* Task
Please take the lines from the one holding "Image resolution: width=532" through the one holding "The height and width of the screenshot is (358, 644)." in the data below and copy them exactly.

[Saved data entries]
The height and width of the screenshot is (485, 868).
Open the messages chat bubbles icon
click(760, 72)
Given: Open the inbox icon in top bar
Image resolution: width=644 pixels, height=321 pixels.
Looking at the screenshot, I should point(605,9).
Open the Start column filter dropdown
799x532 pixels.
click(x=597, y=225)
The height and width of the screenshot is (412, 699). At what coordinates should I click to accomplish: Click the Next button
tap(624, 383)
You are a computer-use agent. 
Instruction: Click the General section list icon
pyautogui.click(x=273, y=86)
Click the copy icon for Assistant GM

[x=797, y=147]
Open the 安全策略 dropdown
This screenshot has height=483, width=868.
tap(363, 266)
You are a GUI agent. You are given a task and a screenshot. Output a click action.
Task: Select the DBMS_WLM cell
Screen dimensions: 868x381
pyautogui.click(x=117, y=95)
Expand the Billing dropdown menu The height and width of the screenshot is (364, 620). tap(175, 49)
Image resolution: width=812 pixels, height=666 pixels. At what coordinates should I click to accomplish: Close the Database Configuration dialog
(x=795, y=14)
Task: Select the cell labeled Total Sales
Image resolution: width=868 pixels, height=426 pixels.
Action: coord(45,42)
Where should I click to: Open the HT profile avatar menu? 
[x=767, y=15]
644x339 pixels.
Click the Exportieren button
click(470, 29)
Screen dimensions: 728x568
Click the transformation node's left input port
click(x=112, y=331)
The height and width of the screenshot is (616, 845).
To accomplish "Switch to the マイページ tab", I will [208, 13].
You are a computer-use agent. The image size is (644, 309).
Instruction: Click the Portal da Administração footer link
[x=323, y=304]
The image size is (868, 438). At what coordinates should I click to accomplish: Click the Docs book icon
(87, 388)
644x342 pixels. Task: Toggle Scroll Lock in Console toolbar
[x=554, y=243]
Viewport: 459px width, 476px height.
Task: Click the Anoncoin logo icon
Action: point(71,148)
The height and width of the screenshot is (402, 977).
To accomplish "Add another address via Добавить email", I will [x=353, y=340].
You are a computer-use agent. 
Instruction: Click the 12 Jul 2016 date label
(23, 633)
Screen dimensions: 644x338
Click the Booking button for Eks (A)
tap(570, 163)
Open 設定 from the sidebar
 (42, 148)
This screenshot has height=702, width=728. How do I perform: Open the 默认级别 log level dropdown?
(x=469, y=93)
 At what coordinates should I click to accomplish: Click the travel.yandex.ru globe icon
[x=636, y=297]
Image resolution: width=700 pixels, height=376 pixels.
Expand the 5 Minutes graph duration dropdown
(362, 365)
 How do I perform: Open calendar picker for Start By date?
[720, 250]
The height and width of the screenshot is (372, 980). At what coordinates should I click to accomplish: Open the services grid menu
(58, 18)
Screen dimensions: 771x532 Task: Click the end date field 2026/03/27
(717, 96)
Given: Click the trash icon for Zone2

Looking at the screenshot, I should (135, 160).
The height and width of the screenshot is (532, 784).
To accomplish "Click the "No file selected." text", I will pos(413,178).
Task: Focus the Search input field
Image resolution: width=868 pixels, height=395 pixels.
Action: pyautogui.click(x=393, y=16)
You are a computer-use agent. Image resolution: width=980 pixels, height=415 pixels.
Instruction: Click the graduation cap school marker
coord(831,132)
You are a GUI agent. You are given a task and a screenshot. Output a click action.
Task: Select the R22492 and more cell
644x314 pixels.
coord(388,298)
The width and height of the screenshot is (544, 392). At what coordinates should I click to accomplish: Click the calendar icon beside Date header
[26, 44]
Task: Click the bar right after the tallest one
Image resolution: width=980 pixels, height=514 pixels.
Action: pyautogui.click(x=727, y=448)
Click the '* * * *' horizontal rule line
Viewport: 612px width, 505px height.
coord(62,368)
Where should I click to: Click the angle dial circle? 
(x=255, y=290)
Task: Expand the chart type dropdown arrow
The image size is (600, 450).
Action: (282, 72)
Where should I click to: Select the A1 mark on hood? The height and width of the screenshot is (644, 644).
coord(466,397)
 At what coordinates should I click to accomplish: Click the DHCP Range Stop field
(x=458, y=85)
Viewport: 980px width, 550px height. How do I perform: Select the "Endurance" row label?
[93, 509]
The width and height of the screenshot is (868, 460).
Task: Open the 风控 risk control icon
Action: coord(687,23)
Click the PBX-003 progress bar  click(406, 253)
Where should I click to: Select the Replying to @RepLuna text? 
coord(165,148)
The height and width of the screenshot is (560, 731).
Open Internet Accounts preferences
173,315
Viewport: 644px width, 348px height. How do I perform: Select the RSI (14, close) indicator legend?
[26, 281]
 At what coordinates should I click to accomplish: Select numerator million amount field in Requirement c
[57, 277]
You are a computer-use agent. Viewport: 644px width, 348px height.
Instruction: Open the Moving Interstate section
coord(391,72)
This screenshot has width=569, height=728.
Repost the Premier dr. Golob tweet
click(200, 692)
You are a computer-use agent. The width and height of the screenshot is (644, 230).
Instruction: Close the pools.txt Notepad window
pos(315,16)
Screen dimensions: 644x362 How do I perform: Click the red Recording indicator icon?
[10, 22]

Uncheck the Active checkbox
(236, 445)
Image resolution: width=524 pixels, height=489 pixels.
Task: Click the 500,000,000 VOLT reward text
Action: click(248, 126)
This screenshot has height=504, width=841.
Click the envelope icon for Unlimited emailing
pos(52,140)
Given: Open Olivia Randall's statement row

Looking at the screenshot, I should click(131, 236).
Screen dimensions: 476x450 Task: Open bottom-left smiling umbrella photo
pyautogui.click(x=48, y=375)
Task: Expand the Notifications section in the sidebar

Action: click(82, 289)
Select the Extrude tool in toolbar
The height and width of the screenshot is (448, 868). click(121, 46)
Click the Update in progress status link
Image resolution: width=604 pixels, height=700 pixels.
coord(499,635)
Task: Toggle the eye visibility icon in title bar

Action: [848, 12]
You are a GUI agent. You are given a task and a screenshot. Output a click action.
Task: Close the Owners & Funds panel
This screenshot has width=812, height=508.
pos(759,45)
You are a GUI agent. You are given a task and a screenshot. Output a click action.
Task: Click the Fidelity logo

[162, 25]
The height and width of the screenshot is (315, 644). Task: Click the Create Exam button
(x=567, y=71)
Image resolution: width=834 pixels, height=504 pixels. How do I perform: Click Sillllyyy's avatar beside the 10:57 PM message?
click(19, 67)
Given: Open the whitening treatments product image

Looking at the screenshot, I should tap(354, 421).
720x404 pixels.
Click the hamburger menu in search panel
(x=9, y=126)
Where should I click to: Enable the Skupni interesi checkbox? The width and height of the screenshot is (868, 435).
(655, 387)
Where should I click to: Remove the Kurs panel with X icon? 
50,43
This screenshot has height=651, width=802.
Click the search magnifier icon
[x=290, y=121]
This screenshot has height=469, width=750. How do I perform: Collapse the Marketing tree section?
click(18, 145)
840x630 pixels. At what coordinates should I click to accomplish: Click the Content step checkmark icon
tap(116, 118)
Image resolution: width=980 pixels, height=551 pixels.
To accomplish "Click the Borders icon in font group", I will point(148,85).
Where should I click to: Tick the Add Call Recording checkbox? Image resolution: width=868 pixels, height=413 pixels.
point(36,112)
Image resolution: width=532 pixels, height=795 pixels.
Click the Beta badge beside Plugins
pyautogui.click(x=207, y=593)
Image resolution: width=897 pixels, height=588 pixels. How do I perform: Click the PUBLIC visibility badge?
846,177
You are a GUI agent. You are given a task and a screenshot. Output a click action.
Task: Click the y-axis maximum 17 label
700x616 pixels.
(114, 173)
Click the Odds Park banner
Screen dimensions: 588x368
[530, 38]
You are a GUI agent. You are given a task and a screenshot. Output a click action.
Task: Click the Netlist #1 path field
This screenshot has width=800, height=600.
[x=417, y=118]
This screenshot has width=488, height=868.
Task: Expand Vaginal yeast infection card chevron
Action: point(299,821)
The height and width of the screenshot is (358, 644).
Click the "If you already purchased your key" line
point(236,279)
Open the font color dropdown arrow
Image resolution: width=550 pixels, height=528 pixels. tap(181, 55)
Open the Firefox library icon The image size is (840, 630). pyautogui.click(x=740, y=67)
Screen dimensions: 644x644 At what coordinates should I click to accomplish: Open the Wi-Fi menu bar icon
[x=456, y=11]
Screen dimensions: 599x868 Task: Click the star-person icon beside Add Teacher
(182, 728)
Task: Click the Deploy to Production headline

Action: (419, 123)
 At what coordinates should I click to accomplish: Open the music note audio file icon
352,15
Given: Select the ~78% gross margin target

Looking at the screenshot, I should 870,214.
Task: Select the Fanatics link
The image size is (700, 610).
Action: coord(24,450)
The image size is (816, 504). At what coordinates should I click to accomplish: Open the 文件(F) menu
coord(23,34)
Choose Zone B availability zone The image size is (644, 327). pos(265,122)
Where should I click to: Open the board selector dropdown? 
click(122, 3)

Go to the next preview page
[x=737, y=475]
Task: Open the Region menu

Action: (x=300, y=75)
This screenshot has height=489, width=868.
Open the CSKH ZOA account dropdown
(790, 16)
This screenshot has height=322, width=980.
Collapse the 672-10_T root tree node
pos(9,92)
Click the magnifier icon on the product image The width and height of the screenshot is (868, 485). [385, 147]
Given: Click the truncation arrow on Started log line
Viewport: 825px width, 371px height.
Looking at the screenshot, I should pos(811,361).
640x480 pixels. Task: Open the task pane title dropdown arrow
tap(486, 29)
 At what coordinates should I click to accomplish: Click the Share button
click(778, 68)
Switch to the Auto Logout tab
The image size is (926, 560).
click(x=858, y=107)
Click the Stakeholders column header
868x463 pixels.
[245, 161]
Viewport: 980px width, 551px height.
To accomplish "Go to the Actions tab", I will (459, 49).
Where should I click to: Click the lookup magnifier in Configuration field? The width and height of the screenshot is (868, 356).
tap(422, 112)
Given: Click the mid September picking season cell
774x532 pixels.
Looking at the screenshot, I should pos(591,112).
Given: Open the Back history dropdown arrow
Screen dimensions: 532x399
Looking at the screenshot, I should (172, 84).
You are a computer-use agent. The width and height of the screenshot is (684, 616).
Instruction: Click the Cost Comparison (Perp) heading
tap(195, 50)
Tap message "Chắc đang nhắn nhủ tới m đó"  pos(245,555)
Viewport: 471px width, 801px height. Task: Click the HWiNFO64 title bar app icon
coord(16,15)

* Exercise answer
Image resolution: width=532 pixels, height=795 pixels.
Click the Beta badge beside Plugins
pyautogui.click(x=207, y=593)
Image resolution: width=897 pixels, height=588 pixels. How do I perform: Click the PUBLIC visibility badge?
846,177
You are a GUI agent. You are given a task and a screenshot. Output a click action.
Task: Click the y-axis maximum 17 label
700x616 pixels.
(114, 173)
Click the Odds Park banner
Screen dimensions: 588x368
[530, 38]
You are a GUI agent. You are given a task and a screenshot. Output a click action.
Task: Click the Netlist #1 path field
This screenshot has width=800, height=600.
[x=417, y=118]
This screenshot has width=488, height=868.
Task: Expand Vaginal yeast infection card chevron
Action: point(299,821)
The height and width of the screenshot is (358, 644).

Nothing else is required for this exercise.